Why is revenue off by 5%? Why are customers not completing transactions? This requires an understanding of the data with the highest causal relationship to an outcome — “the data that matters most” — and how that information impacts our goals.

More specialized than originally thought

First, however, businesses may need to reset some expectations. AI is far more specialized than companies expect, more like a neurosurgeon than a general practitioner. That means practitioners need to know where to apply it and what it’s good at (and not good at) to maximize results.

For example, it’s fruitless to apply AI to data in its as-is state. What is causal within the data? What are the problems? What is influencing engagement and a decision to buy? The goal is to extrapolate causal data to understand what impacts human behaviors that, in turn, affect business outcomes.

The first part of that involves figuring out and then focusing on those behaviors (reflected in data) that drive true business value. As it turns out, evolutionary AI is very good at not only establishing causality but also incorporating it into a continuous loop that is followed by prediction (determining the outcome of decisions, even in contexts that have never been seen before) and prescription (identifying actions that will achieve the best outcomes).

Big challenge, big returns

While the impact of AI is great, it’s also among the most difficult of digital disciplines to master. Not only does it require a modern data foundation that brings together all the data that matters; it also requires new skills to extract meaning from that data. This explains the higher adoption rates among digital leaders as compared with beginners.

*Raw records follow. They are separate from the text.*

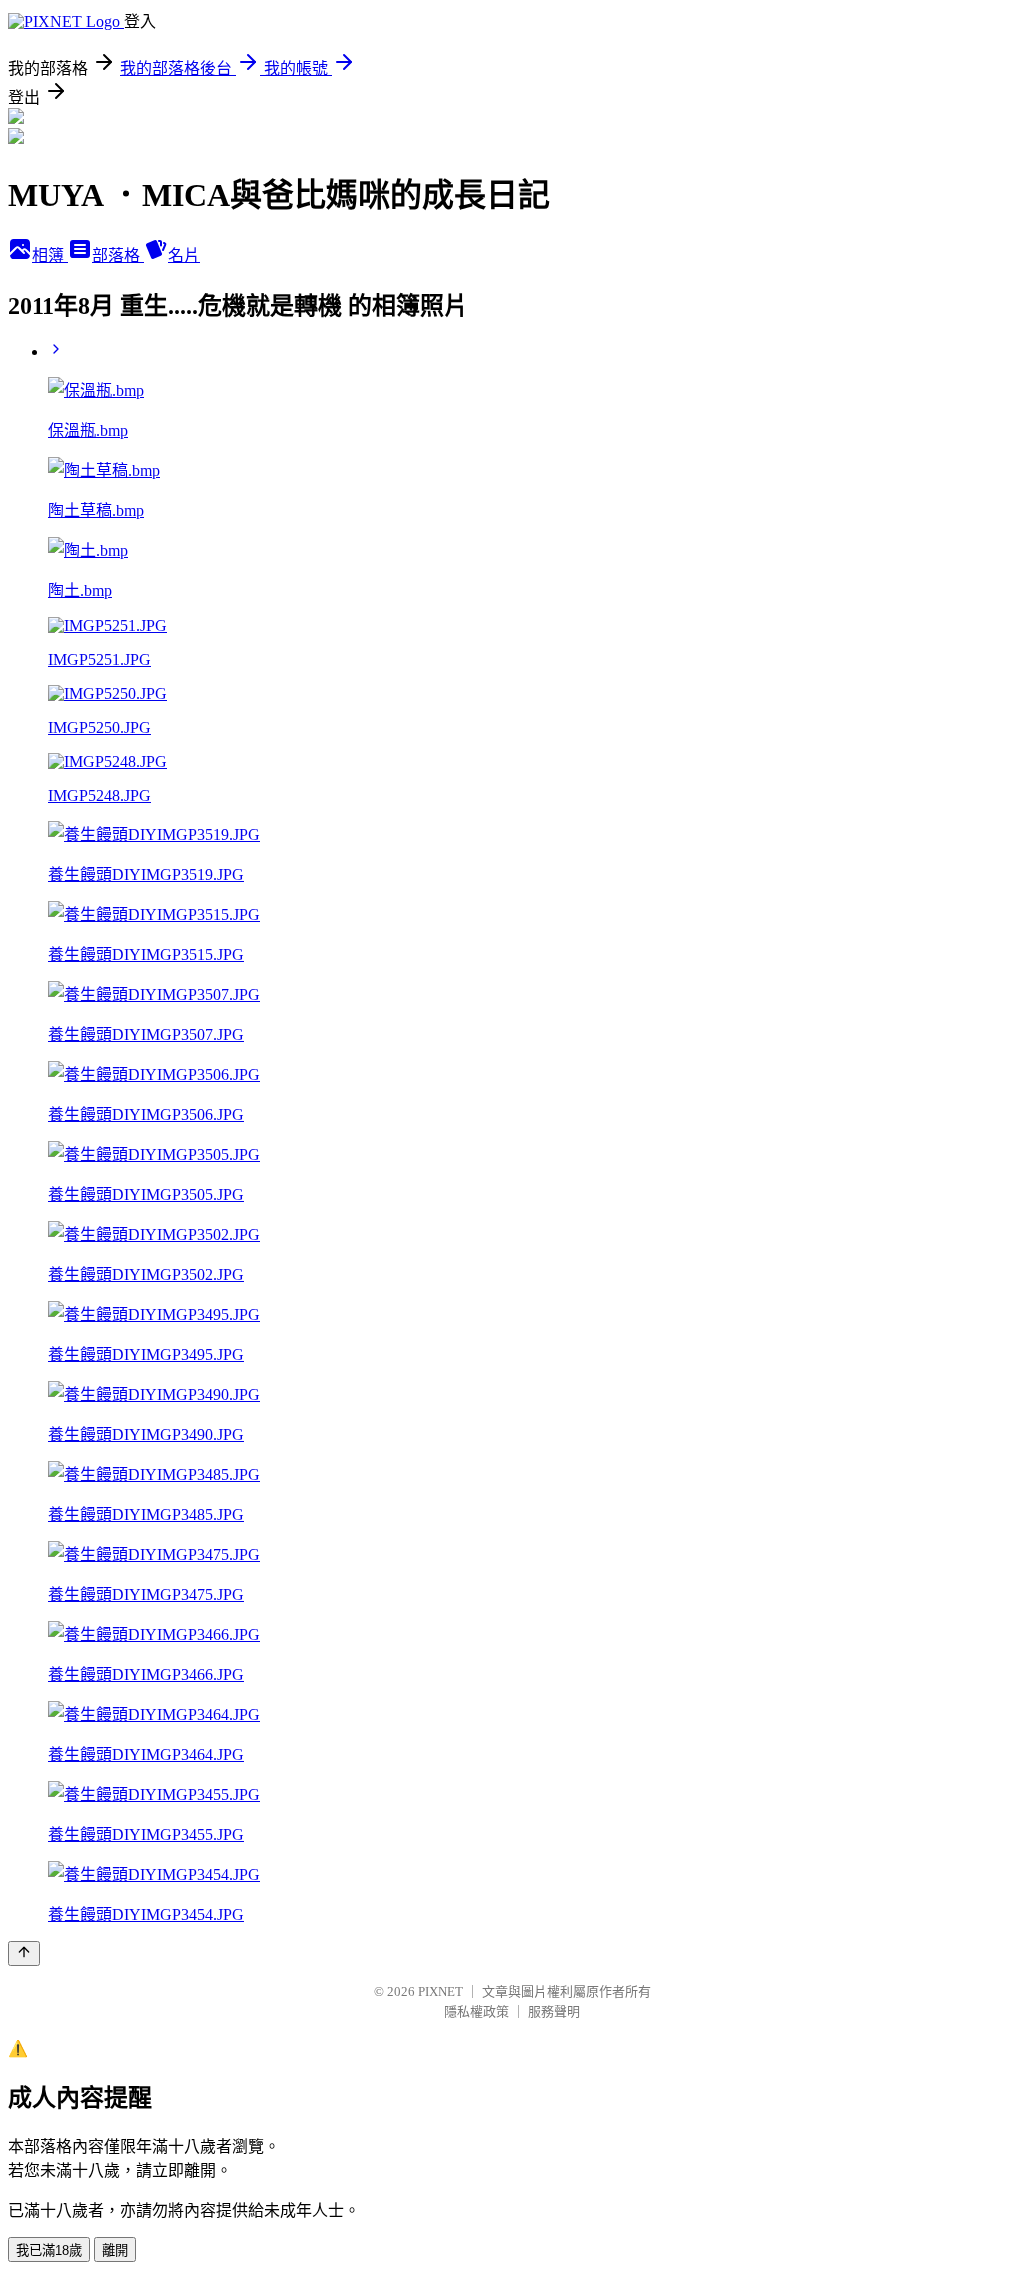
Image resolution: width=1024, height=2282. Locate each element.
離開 (115, 2250)
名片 (184, 255)
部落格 (118, 255)
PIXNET (440, 1991)
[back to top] (24, 1953)
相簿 (50, 255)
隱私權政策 (476, 2011)
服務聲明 (554, 2011)
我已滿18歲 (49, 2250)
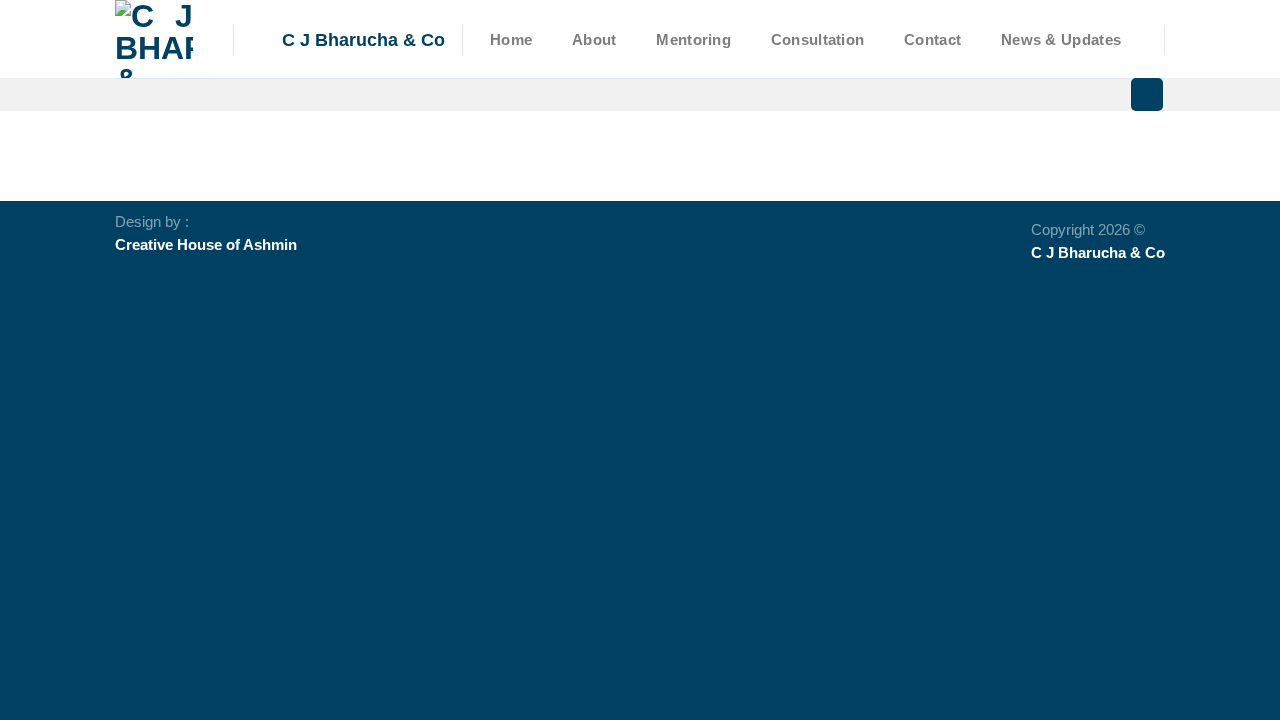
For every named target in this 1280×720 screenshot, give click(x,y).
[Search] (1147, 94)
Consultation (818, 40)
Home (511, 40)
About (594, 40)
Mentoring (693, 40)
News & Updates (1061, 40)
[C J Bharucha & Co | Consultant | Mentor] (159, 39)
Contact (932, 40)
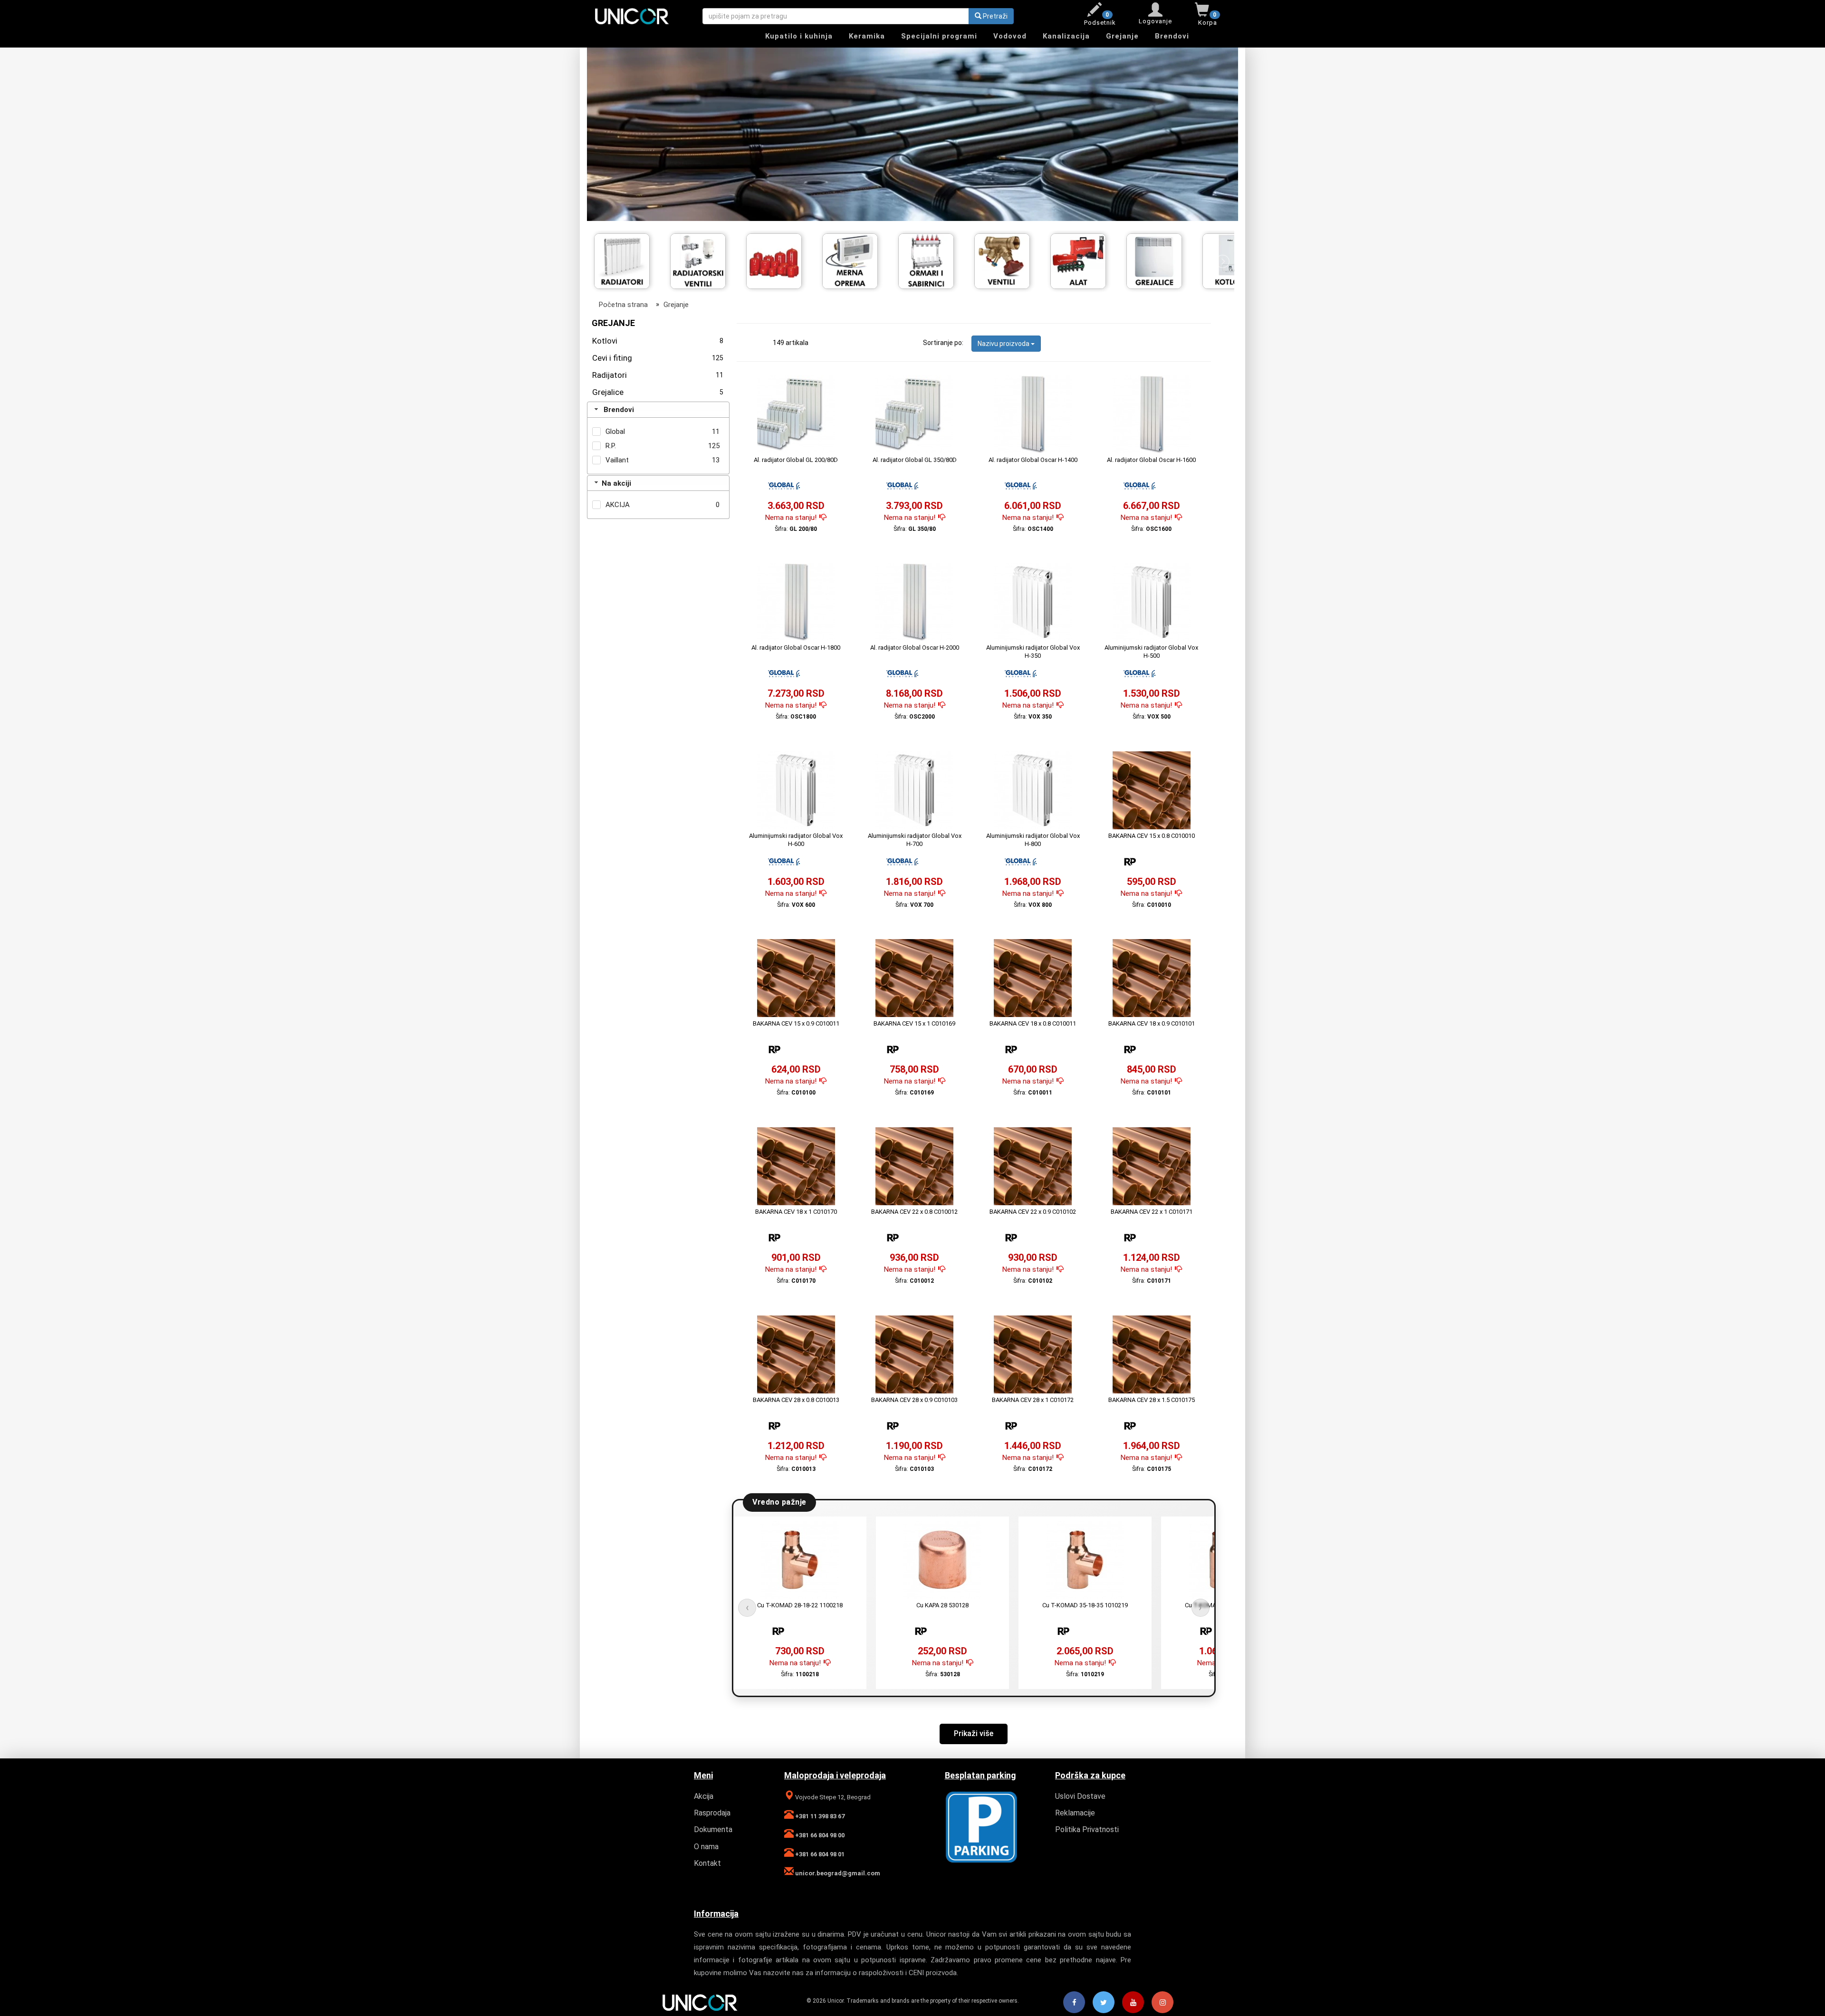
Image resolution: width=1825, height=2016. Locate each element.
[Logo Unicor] (641, 15)
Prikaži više (973, 1733)
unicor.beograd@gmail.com (837, 1873)
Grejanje (1122, 36)
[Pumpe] (1161, 259)
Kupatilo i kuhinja (799, 36)
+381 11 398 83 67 (819, 1816)
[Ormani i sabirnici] (781, 259)
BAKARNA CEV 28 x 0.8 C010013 (796, 1399)
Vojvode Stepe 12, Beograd (832, 1797)
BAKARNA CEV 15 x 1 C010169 (914, 1023)
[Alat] (933, 259)
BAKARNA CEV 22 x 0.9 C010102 (1032, 1211)
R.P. (610, 446)
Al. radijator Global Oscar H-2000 (914, 647)
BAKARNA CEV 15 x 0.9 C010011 (796, 1023)
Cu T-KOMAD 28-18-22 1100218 (800, 1605)
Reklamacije (1075, 1812)
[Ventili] (857, 259)
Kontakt (707, 1863)
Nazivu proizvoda (1004, 343)
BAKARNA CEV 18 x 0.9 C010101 (1151, 1023)
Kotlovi (657, 341)
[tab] (658, 410)
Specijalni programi (939, 36)
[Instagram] (1162, 2002)
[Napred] (1221, 261)
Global (615, 431)
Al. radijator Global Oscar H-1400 (1033, 459)
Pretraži (994, 16)
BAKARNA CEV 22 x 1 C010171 (1151, 1211)
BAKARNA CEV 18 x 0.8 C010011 (1032, 1023)
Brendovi (1172, 36)
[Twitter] (1103, 2002)
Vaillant (617, 460)
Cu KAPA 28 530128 (942, 1605)
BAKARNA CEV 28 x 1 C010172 (1033, 1399)
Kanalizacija (1066, 36)
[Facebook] (1074, 2002)
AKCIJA (617, 504)
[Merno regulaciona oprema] (705, 259)
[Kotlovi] (1085, 259)
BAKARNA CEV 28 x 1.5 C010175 (1151, 1399)
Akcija (703, 1796)
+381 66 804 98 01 (819, 1854)
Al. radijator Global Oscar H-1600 (1151, 459)
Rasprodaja (712, 1812)
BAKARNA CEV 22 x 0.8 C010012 (914, 1211)
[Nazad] (603, 261)
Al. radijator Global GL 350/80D (915, 459)
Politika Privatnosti (1087, 1829)
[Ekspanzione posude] (629, 259)
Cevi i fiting (657, 358)
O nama (706, 1846)
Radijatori (657, 375)
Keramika (867, 36)
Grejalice (657, 392)
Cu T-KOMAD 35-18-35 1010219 (1085, 1605)
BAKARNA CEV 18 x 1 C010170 (796, 1211)
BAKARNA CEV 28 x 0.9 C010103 (914, 1399)
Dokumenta (713, 1829)
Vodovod (1010, 36)
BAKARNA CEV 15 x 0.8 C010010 (1151, 835)
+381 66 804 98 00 (819, 1835)
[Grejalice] (1009, 259)
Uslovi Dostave (1080, 1796)
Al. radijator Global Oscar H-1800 (795, 647)
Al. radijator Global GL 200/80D (796, 459)
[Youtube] (1133, 2002)
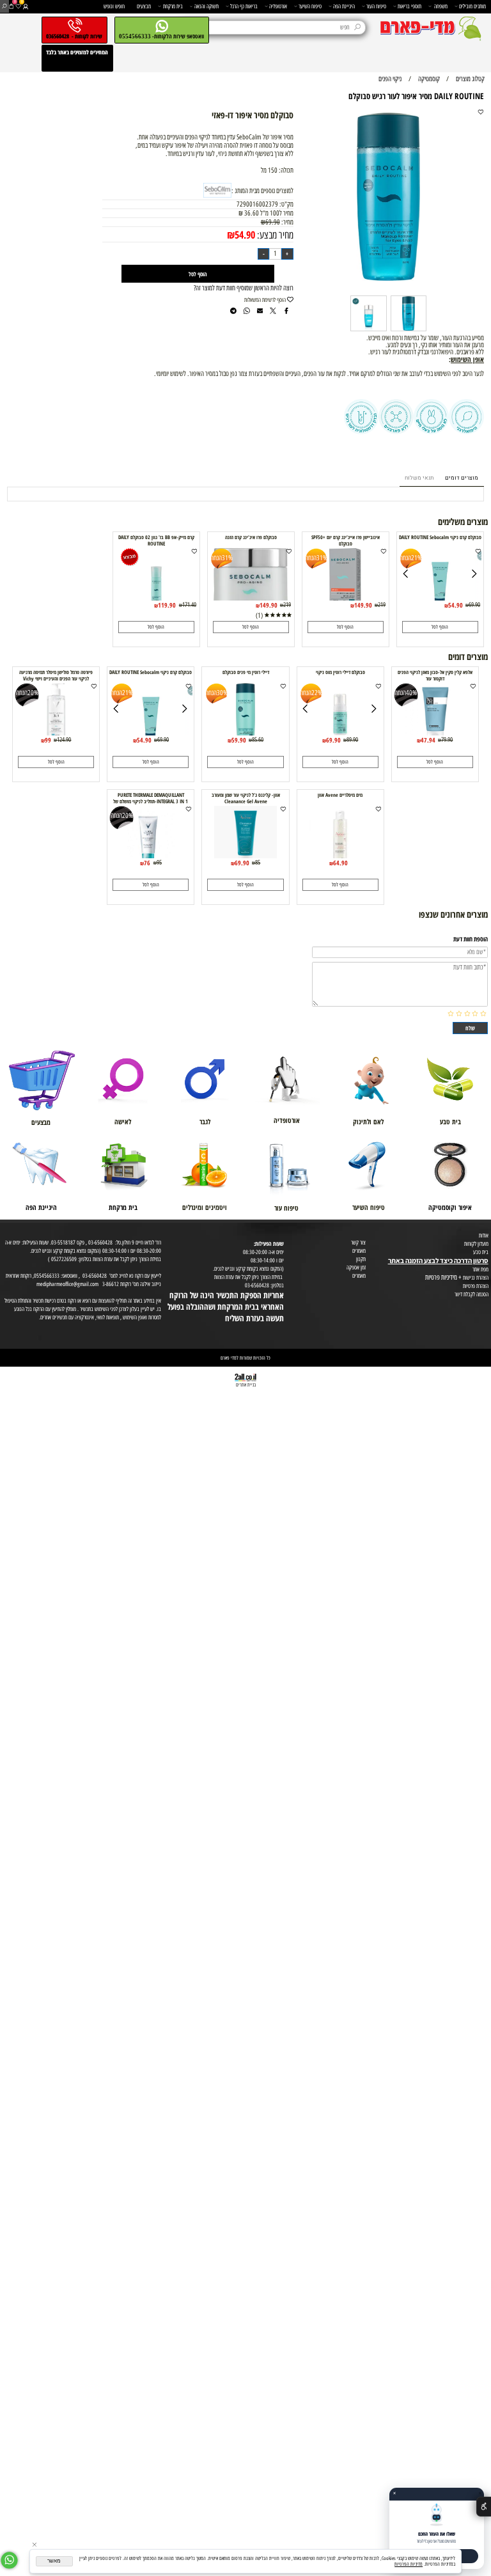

But respondents to our study that have taken on the complexities of AI are reaping benefits from their investments. For the 47% of respondents who said they’re making significant investments in AI, 59% believe the ROI is significant.

Increasing AI maturity

Businesses today need digital tools that can surpass human abilities to keep up with the complexity, velocity and scale of change. To move further along the digital maturity curve, companies should:

  • Start thinking beyond data warehouses and cloud migration and start to focus on modernizing data: integrating and virtualizing the data that matters and using new tools to assess data quality and causality.
  • Embrace AI (including evolutionary AI) to get predictive and prescriptive analytics driving the business. It’s critical to enable data and AI to scale beyond the limits of what’s been possible with reporting and data warehouse technologies.
  • Establish new roles and governance for data, including the formation of a chief data officer as part of the leadership team.
  • Assess all the organization’s data and create a data modernization roadmap.
  • Establish an AI center of excellence and an AI strategy, identifying needed skills, prioritizing use cases, initiating AI projects, and setting AI standards and governance.
  • Scale AI as part of digital initiatives and programs.

With AI, the best time to have planted a tree was 10 years ago. The second best time is now. Armed with new skills and technologies (and new top-down leadership styles), encourage your teams to start small with test cases that identify data weaknesses. Only then can your organization’s new AI skills pay dividends.